Items from a data source

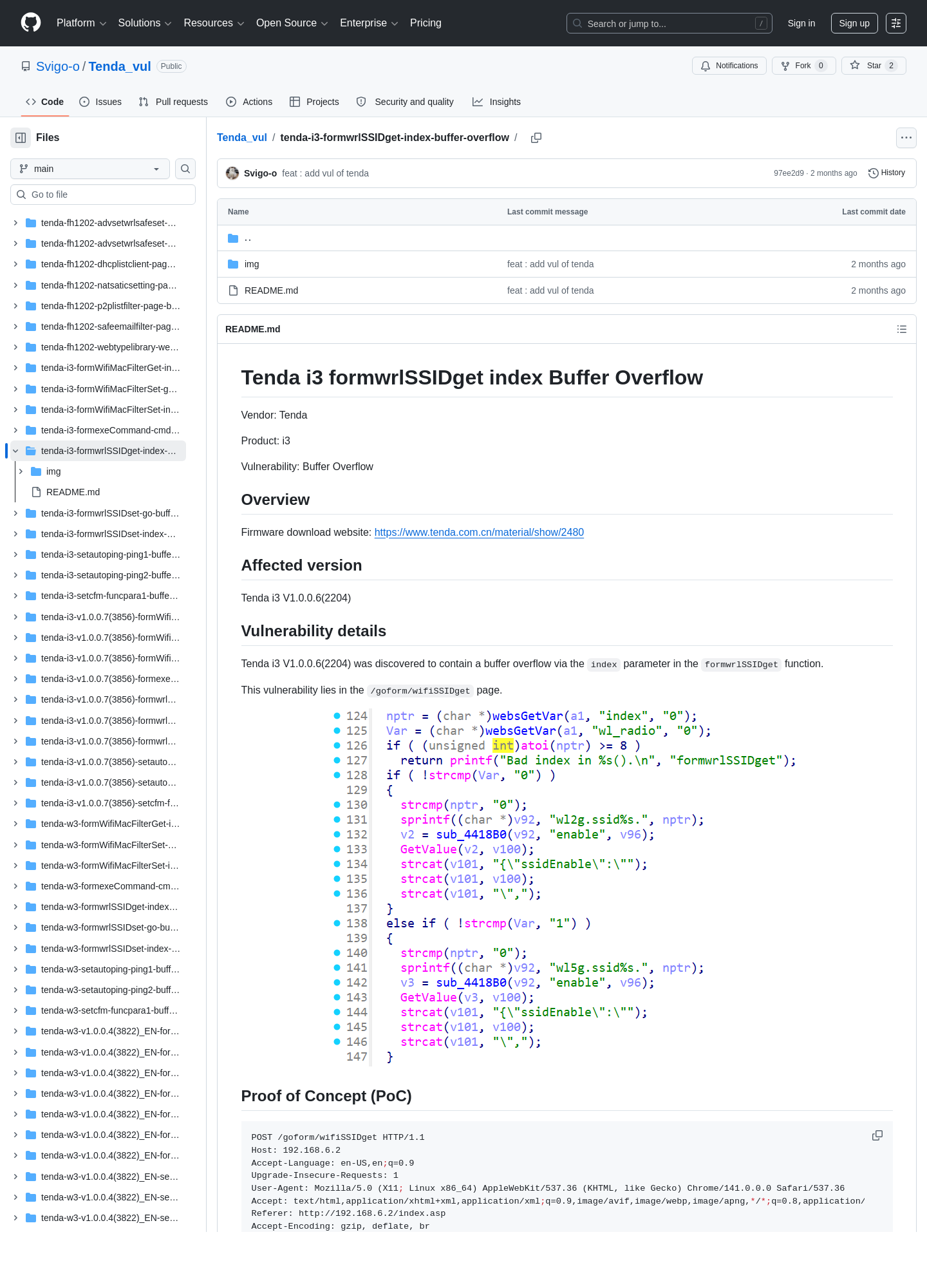
Task: Click the file tree search icon
Action: pyautogui.click(x=185, y=169)
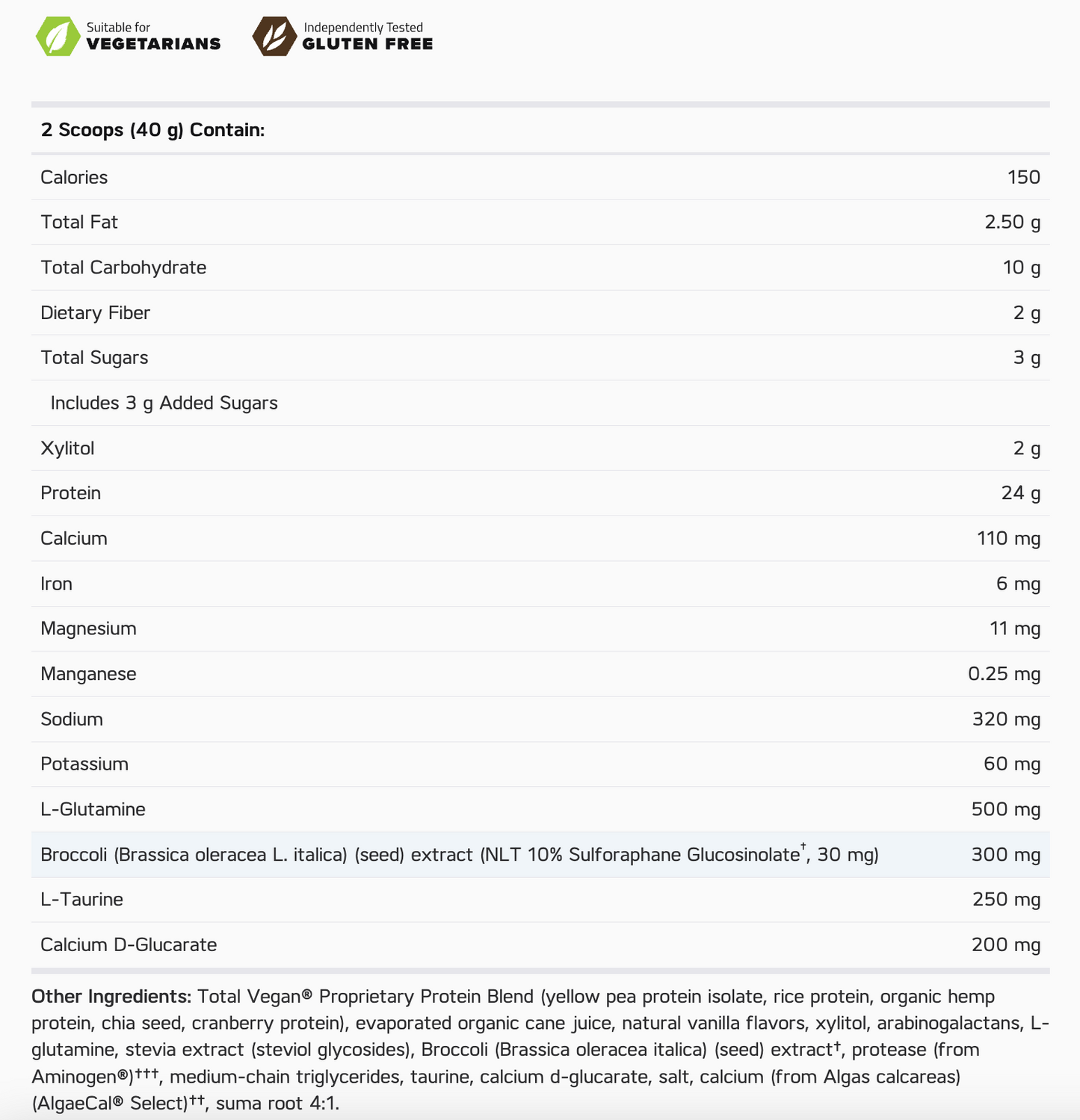Click the "Independently Tested GLUTEN FREE" badge text
The width and height of the screenshot is (1080, 1120).
click(x=367, y=37)
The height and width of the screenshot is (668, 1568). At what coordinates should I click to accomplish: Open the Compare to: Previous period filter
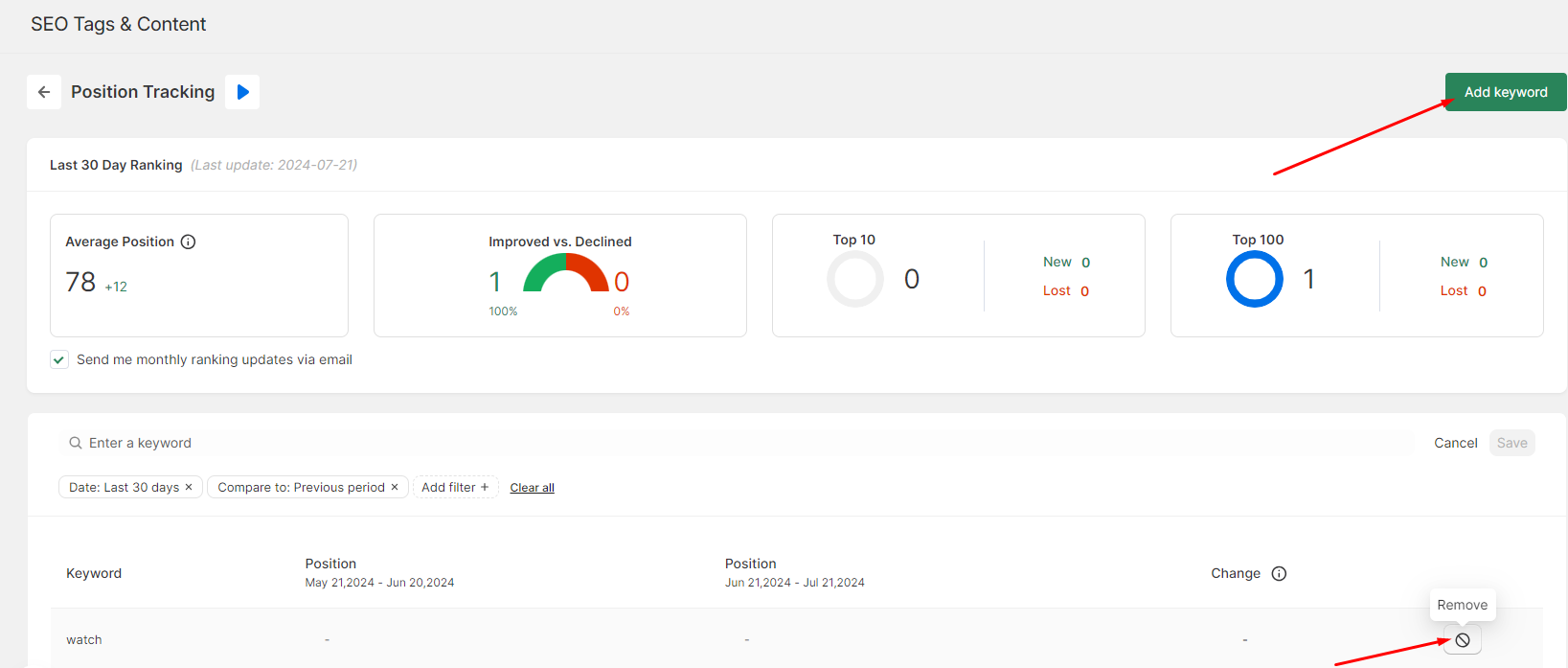click(300, 487)
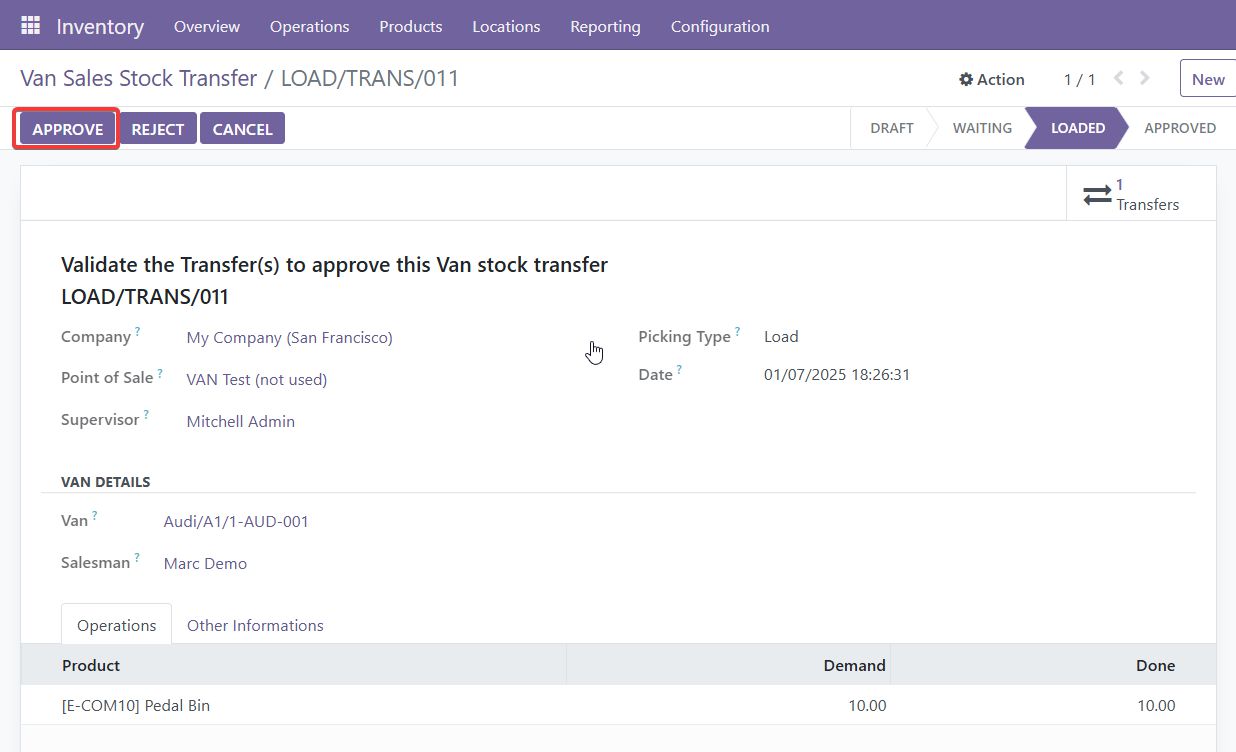Show help tooltip for Salesman field
This screenshot has height=752, width=1236.
[137, 557]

# Set task
Return every line of the entries above word for word, leaving out the pictures.

# The output
Task: Click the file tree search icon
Action: pyautogui.click(x=185, y=169)
Click the "Independently Tested GLUTEN FREE" badge text
The width and height of the screenshot is (1080, 1120).
click(x=367, y=37)
The height and width of the screenshot is (668, 1568). At what coordinates should I click to accomplish: Open the Compare to: Previous period filter
click(300, 487)
Show help tooltip for Salesman field
This screenshot has height=752, width=1236.
[137, 557]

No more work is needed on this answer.